今後は、今日から30日間のパブリックコメントが行われ、経産省と原子力委員会への意見徴収を行った上で、今夏にも再稼働に対する地元同意を要請することになります。
地元とは、北海道及び原発立地4町村である泊村、共和町、岩内町、神恵内町(北電と安全協定を結んでいる自治体)で、知事も4町村の首長も今の段階での再稼働の賛否について明言を避けています。
鈴木知事は、これまでの道議会において、「原発は、安全が第一」と繰り返して答弁しています。
一方、北電の斉藤晋社長は「事故が100%無いというものは世の中に無いと思っている」と発言しており、規制委の中山委員長も「新規制基準の適合性が認められても100%の安全を保証するものではない」と話しています。

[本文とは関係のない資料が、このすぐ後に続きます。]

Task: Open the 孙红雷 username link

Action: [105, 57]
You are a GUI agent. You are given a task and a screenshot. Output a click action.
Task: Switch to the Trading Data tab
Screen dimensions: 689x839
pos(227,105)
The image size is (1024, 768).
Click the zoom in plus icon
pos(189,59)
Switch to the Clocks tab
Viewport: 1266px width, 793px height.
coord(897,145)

つまり、原発を運転管理する北電も、安全を審査する規制委も100%の安全は無いということです。原発に対する二人の責任者が、この期に及んでも100%の安全は無いとして、事故が生じた時の責任を回避しています。フクシマ第1原発事故の原因にあたっても、東電の責任者は「想定外だった」と言い訳をしましたが、想定外は想定されるのです
この原発事故の検証が多く行われましたが、経産省も、東電も、当時の原子力委員会も、つまり誰も事故に対する責任を負わない事だけが明らかになりました。
泊原発3号機の再稼働も事故に対して誰も責任を負おうとしない旧態依然の認識が示された事は非常に残念です。北電と規制委、そして経産省が言わなければならないのは「100%の安全は難しいが、仮に事故があった場合の責任は“北電が”、“規制委が”、“経産省が”責任を負います。」と言わなければなりません。それが国策として原発を進めている政府、安全を科学的知見で審査した規制委、運転管理を担う北電の覚悟では無いでしょうか。今回の国電、規制委の言葉を聞いても道民に対する覚悟が全く感じられませんし、
関係責任者全てが「逃げを打っている」姿しか私たちには映りません。
さて、柏崎刈羽原発は、新潟県中越地震による想定外の揺れによって変圧器の火災や敷地内道路の陥没が起き、それ以後、大きなトラブルが4回発生、今も緊急時の衛星通信の問題が4度も起きていますが、解決さえしておらず規制委の追加審査を受けており、新潟県知事はこれまでも原発の再稼働を認めておりません。また、昨年1月の能登半島地震では、半島沿岸の海底活断層が従来の想定を超えて広範囲に連動、休炉中ではありましたが志賀原発では、敷地中央部の道路が沈下、護岸との間に35cmの段差が発生、使用済み核燃料プール冷却浄化系ポンプが停止、起動変圧器から3600リットルの絶縁油の漏れ等、合わせて17ヶ所のトラブルが発生しました。この志賀原発については23年3月に規制委が活断層は無いとの審査内容を発表しましたが、能登半島地震の活断層は100km以上有り、海底活断層150km以上にズレが生じていたことが分かりました。
原発は、一度事故があれば多くの犠牲者を生み、自然環境の大規模破壊を誘発し、放射能による長期間の影響をもたらします。
100%の安全以上に150%の安全、いや完全なる安全が無い限り、手を染めるべきでは無いのです。